▶ [Assignment]:
Every line that appears in the listing is to be set down verbatim.

---- Entries provided

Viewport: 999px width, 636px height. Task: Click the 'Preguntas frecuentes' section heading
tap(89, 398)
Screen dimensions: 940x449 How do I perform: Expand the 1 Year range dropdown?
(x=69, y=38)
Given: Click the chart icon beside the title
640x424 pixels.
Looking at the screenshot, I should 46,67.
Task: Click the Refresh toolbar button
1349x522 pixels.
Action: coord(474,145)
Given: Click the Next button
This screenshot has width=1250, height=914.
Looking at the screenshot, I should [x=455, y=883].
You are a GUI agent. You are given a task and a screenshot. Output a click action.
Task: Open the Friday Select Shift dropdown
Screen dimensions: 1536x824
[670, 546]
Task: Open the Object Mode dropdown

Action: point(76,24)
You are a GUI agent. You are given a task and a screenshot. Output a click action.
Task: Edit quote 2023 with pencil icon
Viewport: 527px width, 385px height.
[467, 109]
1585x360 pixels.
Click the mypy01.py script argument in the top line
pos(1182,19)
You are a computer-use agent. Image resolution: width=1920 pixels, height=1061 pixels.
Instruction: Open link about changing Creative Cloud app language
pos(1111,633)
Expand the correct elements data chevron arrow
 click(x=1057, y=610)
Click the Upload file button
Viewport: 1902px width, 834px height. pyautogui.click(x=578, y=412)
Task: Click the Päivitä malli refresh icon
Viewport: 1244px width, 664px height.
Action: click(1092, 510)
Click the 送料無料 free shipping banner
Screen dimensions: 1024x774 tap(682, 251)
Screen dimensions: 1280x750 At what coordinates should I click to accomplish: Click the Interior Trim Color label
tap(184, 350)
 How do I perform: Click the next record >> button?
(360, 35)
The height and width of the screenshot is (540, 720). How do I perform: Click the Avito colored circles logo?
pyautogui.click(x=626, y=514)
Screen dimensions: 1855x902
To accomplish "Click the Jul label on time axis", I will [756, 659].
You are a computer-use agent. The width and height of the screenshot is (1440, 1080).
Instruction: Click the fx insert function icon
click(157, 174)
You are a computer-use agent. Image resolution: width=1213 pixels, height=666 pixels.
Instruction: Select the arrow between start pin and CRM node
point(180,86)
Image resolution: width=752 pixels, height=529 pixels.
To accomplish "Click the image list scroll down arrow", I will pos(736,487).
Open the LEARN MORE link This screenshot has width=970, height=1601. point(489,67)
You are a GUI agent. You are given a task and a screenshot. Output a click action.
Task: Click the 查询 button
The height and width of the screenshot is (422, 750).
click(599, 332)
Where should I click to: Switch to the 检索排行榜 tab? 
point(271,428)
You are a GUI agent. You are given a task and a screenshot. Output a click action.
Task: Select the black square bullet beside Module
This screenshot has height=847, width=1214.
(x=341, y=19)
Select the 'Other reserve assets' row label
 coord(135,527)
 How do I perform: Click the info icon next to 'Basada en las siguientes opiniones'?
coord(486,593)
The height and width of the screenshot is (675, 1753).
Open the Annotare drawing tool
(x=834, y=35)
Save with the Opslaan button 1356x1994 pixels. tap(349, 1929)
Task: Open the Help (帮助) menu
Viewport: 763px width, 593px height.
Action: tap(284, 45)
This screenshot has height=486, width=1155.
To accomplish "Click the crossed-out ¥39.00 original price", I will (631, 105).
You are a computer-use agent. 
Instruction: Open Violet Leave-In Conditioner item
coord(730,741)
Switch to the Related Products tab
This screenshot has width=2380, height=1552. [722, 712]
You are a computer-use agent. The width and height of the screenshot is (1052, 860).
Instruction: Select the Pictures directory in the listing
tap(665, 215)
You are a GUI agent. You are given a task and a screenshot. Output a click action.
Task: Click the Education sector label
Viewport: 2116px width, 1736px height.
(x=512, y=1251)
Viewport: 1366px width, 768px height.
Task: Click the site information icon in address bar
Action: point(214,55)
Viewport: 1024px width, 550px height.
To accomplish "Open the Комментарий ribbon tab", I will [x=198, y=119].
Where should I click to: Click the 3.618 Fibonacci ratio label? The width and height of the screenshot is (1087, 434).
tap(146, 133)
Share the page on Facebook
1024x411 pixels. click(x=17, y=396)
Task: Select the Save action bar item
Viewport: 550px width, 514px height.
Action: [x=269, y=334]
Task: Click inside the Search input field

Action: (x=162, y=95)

--------

▶ [The answer]:
Viewport: 999px width, 636px height. Task: Click the 'Preguntas frecuentes' section heading
tap(89, 398)
Screen dimensions: 940x449 How do I perform: Expand the 1 Year range dropdown?
(x=69, y=38)
Given: Click the chart icon beside the title
640x424 pixels.
Looking at the screenshot, I should 46,67.
Task: Click the Refresh toolbar button
1349x522 pixels.
Action: coord(474,145)
Given: Click the Next button
This screenshot has width=1250, height=914.
Looking at the screenshot, I should [x=455, y=883].
You are a GUI agent. You are given a task and a screenshot. Output a click action.
Task: Open the Friday Select Shift dropdown
Screen dimensions: 1536x824
[670, 546]
Task: Open the Object Mode dropdown

Action: point(76,24)
You are a GUI agent. You are given a task and a screenshot. Output a click action.
Task: Edit quote 2023 with pencil icon
Viewport: 527px width, 385px height.
[467, 109]
1585x360 pixels.
Click the mypy01.py script argument in the top line
pos(1182,19)
You are a computer-use agent. Image resolution: width=1920 pixels, height=1061 pixels.
Instruction: Open link about changing Creative Cloud app language
pos(1111,633)
Expand the correct elements data chevron arrow
 click(x=1057, y=610)
Click the Upload file button
Viewport: 1902px width, 834px height. pyautogui.click(x=578, y=412)
Task: Click the Päivitä malli refresh icon
Viewport: 1244px width, 664px height.
Action: click(1092, 510)
Click the 送料無料 free shipping banner
Screen dimensions: 1024x774 tap(682, 251)
Screen dimensions: 1280x750 At what coordinates should I click to accomplish: Click the Interior Trim Color label
tap(184, 350)
 How do I perform: Click the next record >> button?
(360, 35)
The height and width of the screenshot is (540, 720). How do I perform: Click the Avito colored circles logo?
pyautogui.click(x=626, y=514)
Screen dimensions: 1855x902
To accomplish "Click the Jul label on time axis", I will [756, 659].
You are a computer-use agent. The width and height of the screenshot is (1440, 1080).
Instruction: Click the fx insert function icon
click(157, 174)
You are a computer-use agent. Image resolution: width=1213 pixels, height=666 pixels.
Instruction: Select the arrow between start pin and CRM node
point(180,86)
Image resolution: width=752 pixels, height=529 pixels.
To accomplish "Click the image list scroll down arrow", I will pos(736,487).
Open the LEARN MORE link This screenshot has width=970, height=1601. point(489,67)
You are a GUI agent. You are given a task and a screenshot. Output a click action.
Task: Click the 查询 button
The height and width of the screenshot is (422, 750).
click(599, 332)
Where should I click to: Switch to the 检索排行榜 tab? 
point(271,428)
You are a GUI agent. You are given a task and a screenshot. Output a click action.
Task: Select the black square bullet beside Module
This screenshot has height=847, width=1214.
(x=341, y=19)
Select the 'Other reserve assets' row label
 coord(135,527)
 How do I perform: Click the info icon next to 'Basada en las siguientes opiniones'?
coord(486,593)
The height and width of the screenshot is (675, 1753).
Open the Annotare drawing tool
(x=834, y=35)
Save with the Opslaan button 1356x1994 pixels. tap(349, 1929)
Task: Open the Help (帮助) menu
Viewport: 763px width, 593px height.
Action: tap(284, 45)
This screenshot has height=486, width=1155.
To accomplish "Click the crossed-out ¥39.00 original price", I will (631, 105).
You are a computer-use agent. 
Instruction: Open Violet Leave-In Conditioner item
coord(730,741)
Switch to the Related Products tab
This screenshot has width=2380, height=1552. [722, 712]
You are a computer-use agent. The width and height of the screenshot is (1052, 860).
Instruction: Select the Pictures directory in the listing
tap(665, 215)
You are a GUI agent. You are given a task and a screenshot. Output a click action.
Task: Click the Education sector label
Viewport: 2116px width, 1736px height.
(x=512, y=1251)
Viewport: 1366px width, 768px height.
Task: Click the site information icon in address bar
Action: point(214,55)
Viewport: 1024px width, 550px height.
To accomplish "Open the Комментарий ribbon tab", I will [x=198, y=119].
Where should I click to: Click the 3.618 Fibonacci ratio label? The width and height of the screenshot is (1087, 434).
tap(146, 133)
Share the page on Facebook
1024x411 pixels. click(x=17, y=396)
Task: Select the Save action bar item
Viewport: 550px width, 514px height.
Action: [x=269, y=334]
Task: Click inside the Search input field

Action: (x=162, y=95)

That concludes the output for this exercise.